Data integrity and confidentiality is a top priority for Cisco's customers. Storage networks may span large areas or multiple sites, and relying solely on physical security is not practical. Two requirements that are essential for secure communications are authentication and encryption.
Current Cisco® MDS 9000 Family switches support peer authentication according to the Fibre Channel Security Protocol (FC-SP) standard using the Diffie-Hellman Challenge Handshake Authentication Protocol (DH-CHAP), but this does not prevent unwanted activities such as traffic interception. To ensure data integrity and privacy, data must be encrypted.
Cisco TrustSec Fibre Channel Link Encryption addresses customer needs for data integrity and privacy.

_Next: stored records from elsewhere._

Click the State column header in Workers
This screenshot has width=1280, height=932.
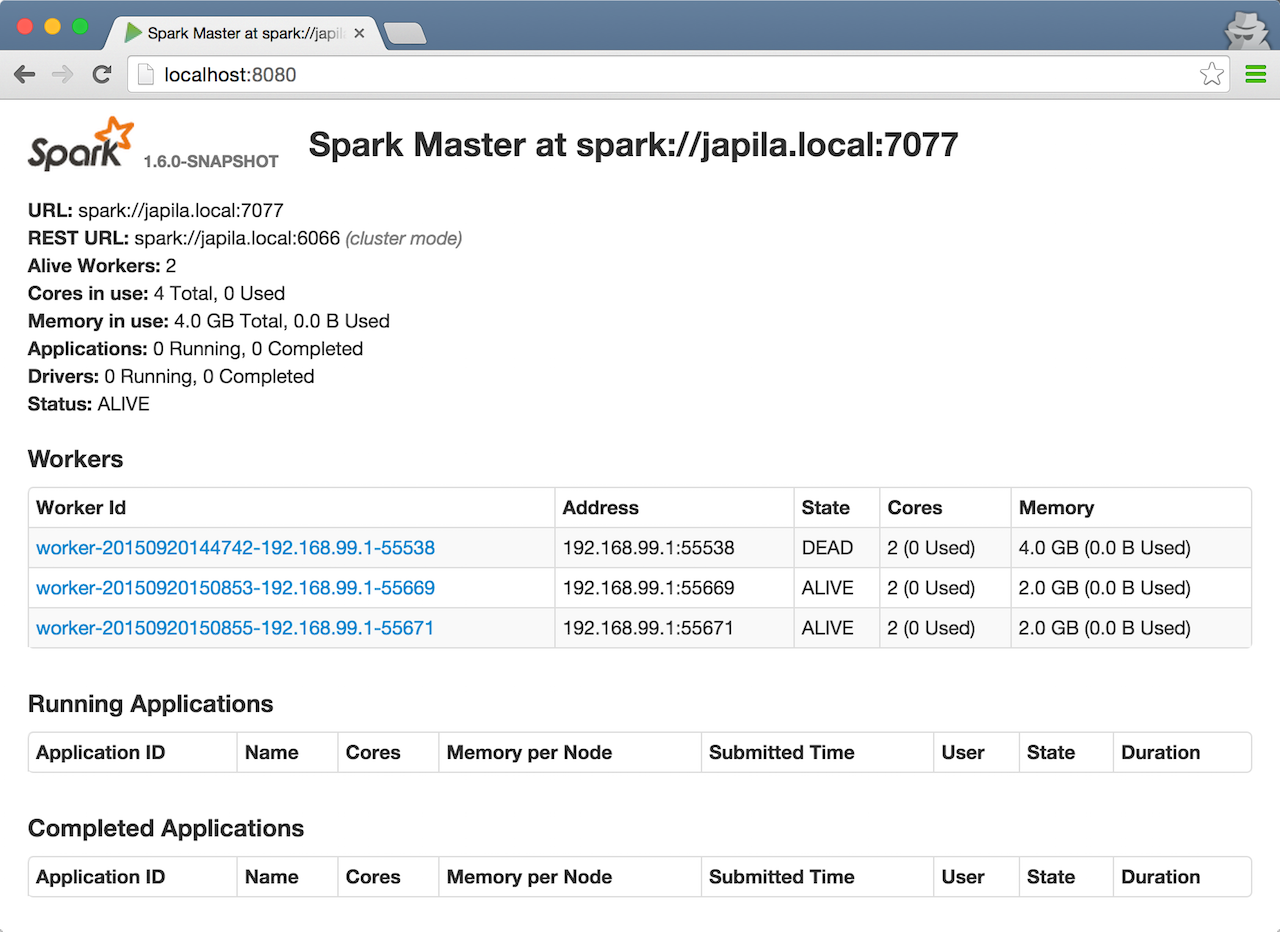(825, 508)
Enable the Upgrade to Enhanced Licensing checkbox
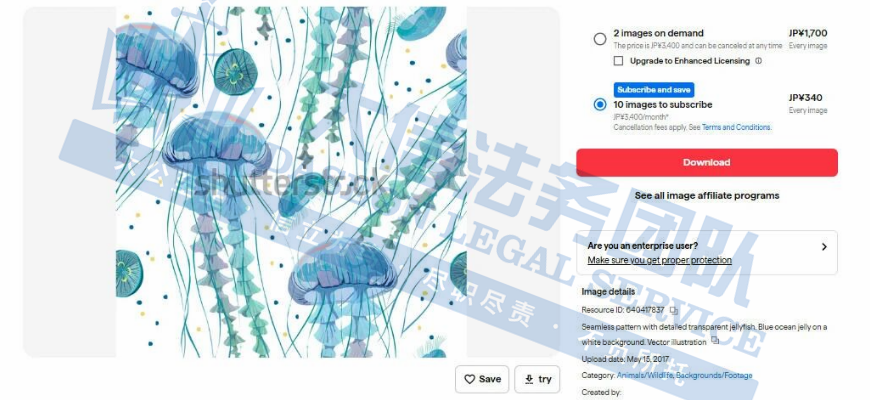The image size is (870, 400). [618, 61]
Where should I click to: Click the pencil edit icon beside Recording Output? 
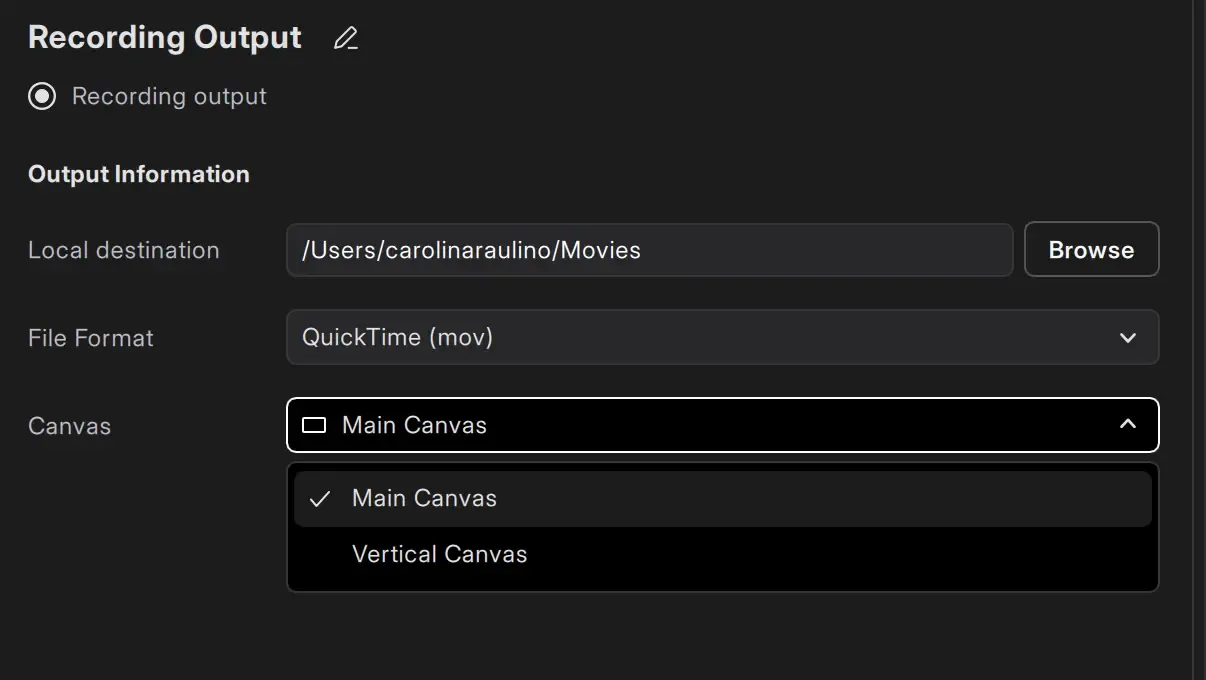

Cisco TrustSec Fibre Channel Link Encryption Overview
Cisco TrustSec Fibre Channel Link Encryption is an extension of the FC-SP standard and uses the existing FC-SP architecture. Starting with Cisco MDS 9000 NX-OS Software Release 4.2(1), Fibre Channel data traveling between E-ports on 8-Gbps modules is encrypted. Cisco uses the 128-bit Advanced Encryption Standard (AES) encryption algorithm and enables either AES-Galois/Counter Mode (GCM) or AES-Galois Message Authentication Code (AES-GMAC). AES-GCM encrypts and authenticates frames, and AES-GMAC authenticates only the frames that are being passed between the two peers. Encryption is performed at line rate by encapsulating frames at egress with encryption using the GCM authentication mode with 128-bit AES encryption. At ingress, frames are decrypted and authenticated with integrity checks.
There are two primary use cases for Cisco TrustSec Fibre Channel Link Encryption. In the first use case, customers are communicating outside the data center over native Fibre Channel (for example, dark fiber, Coarse Wavelength-Division Multiplexing [CWDM] or Dense Wavelength-Division Multiplexing [DWDM]). In the second use case, encryption is performed within the data center for security-focused customers such as defense and intelligence services. This feature is competitively unique and should provide a clear differentiator for campus and metropolitan area network (MAN) deployments and high-security accounts.
Figure 1 illustrates the Cisco TrustSec Fibre Channel Link Encryption feature.
Figure 1. Cisco TrustSec Fibre Channel Link Encryption
Cisco TrustSec Fibre Channel Link Encryption hardware and software integration with the Cisco MDS 9000 Family makes link-by-link encryption easier to deploy and manage. Cisco TrustSec Fibre Channel Link Encryption is configured and provisioned using Cisco MDS NX-OS and Cisco Fabric Manager; no new management software is required.
To perform encryption between the switches, a security association needs to be established. An administrator must manually configure the security association before the encryption can take place. The security association includes parameters such as encryption keys and salt that are required for encryption. You can set up to 2000 security associations per switch. Key management is not required, and keys are stored locally on the switch.
To use Cisco TrustSec Fibre Channel Link Encryption, Cisco MDS 9000 NX-OS Release 4.2(1) or later must be installed on the Cisco MDS Family switches.
Cisco TrustSec Fibre Channel Link Encryption is supported between E-ports on the following third-generation 8-Gbps switching modules:
The Cisco TrustSec Fibre Channel Link Encryption feature is included with the Cisco MDS 9000 Enterprise license. Customers who already have an installed Cisco MDS Enterprise license can use this feature; no additional licenses are required.